→ THE PROBLEM
Please write out the listing below again in its exact form.

-- LISTED RECORDS follows --

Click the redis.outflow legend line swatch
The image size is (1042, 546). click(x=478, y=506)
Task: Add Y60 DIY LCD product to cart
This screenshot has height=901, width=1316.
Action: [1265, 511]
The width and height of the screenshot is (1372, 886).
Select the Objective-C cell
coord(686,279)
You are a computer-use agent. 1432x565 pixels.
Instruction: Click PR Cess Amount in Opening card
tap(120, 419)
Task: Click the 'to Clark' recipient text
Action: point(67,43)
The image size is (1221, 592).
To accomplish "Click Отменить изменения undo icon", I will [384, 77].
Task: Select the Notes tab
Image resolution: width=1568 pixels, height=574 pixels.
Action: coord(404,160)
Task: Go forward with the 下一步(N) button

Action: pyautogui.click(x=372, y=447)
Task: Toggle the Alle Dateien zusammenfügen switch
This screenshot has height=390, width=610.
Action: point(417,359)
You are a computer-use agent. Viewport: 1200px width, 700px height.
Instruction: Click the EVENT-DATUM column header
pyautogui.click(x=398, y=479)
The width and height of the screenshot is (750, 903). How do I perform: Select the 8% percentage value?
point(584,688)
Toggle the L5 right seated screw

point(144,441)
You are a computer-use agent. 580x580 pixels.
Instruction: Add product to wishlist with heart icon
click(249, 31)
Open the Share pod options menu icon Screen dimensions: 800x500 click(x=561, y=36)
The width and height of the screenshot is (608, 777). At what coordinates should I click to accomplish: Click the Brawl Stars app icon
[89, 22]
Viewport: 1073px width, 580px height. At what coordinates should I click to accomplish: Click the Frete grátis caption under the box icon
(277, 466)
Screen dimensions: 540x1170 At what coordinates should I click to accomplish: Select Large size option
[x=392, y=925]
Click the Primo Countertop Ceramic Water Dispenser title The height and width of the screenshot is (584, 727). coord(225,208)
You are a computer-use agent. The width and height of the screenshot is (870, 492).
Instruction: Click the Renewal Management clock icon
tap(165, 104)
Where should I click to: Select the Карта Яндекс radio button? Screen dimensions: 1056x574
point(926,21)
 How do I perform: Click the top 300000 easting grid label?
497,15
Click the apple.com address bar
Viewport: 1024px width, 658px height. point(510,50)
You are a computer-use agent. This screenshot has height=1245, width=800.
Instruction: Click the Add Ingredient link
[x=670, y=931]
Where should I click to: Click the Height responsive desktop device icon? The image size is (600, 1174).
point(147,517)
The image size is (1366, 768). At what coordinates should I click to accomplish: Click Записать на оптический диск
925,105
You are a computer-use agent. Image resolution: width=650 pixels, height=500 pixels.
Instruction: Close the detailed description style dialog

-- LISTED RECORDS concluded --

→ PROBLEM SOLUTION
Click the redis.outflow legend line swatch
The image size is (1042, 546). click(x=478, y=506)
Task: Add Y60 DIY LCD product to cart
This screenshot has height=901, width=1316.
Action: [1265, 511]
The width and height of the screenshot is (1372, 886).
Select the Objective-C cell
coord(686,279)
You are a computer-use agent. 1432x565 pixels.
Instruction: Click PR Cess Amount in Opening card
tap(120, 419)
Task: Click the 'to Clark' recipient text
Action: point(67,43)
The image size is (1221, 592).
To accomplish "Click Отменить изменения undo icon", I will [384, 77].
Task: Select the Notes tab
Image resolution: width=1568 pixels, height=574 pixels.
Action: coord(404,160)
Task: Go forward with the 下一步(N) button

Action: pyautogui.click(x=372, y=447)
Task: Toggle the Alle Dateien zusammenfügen switch
This screenshot has height=390, width=610.
Action: point(417,359)
You are a computer-use agent. Viewport: 1200px width, 700px height.
Instruction: Click the EVENT-DATUM column header
pyautogui.click(x=398, y=479)
The width and height of the screenshot is (750, 903). How do I perform: Select the 8% percentage value?
point(584,688)
Toggle the L5 right seated screw

point(144,441)
You are a computer-use agent. 580x580 pixels.
Instruction: Add product to wishlist with heart icon
click(249, 31)
Open the Share pod options menu icon Screen dimensions: 800x500 click(x=561, y=36)
The width and height of the screenshot is (608, 777). At what coordinates should I click to accomplish: Click the Brawl Stars app icon
[89, 22]
Viewport: 1073px width, 580px height. At what coordinates should I click to accomplish: Click the Frete grátis caption under the box icon
(277, 466)
Screen dimensions: 540x1170 At what coordinates should I click to accomplish: Select Large size option
[x=392, y=925]
Click the Primo Countertop Ceramic Water Dispenser title The height and width of the screenshot is (584, 727). coord(225,208)
You are a computer-use agent. The width and height of the screenshot is (870, 492).
Instruction: Click the Renewal Management clock icon
tap(165, 104)
Where should I click to: Select the Карта Яндекс radio button? Screen dimensions: 1056x574
point(926,21)
 How do I perform: Click the top 300000 easting grid label?
497,15
Click the apple.com address bar
Viewport: 1024px width, 658px height. point(510,50)
You are a computer-use agent. This screenshot has height=1245, width=800.
Instruction: Click the Add Ingredient link
[x=670, y=931]
Where should I click to: Click the Height responsive desktop device icon? The image size is (600, 1174).
point(147,517)
The image size is (1366, 768). At what coordinates should I click to accomplish: Click Записать на оптический диск
925,105
You are a computer-use agent. Image resolution: width=650 pixels, height=500 pixels.
Instruction: Close the detailed description style dialog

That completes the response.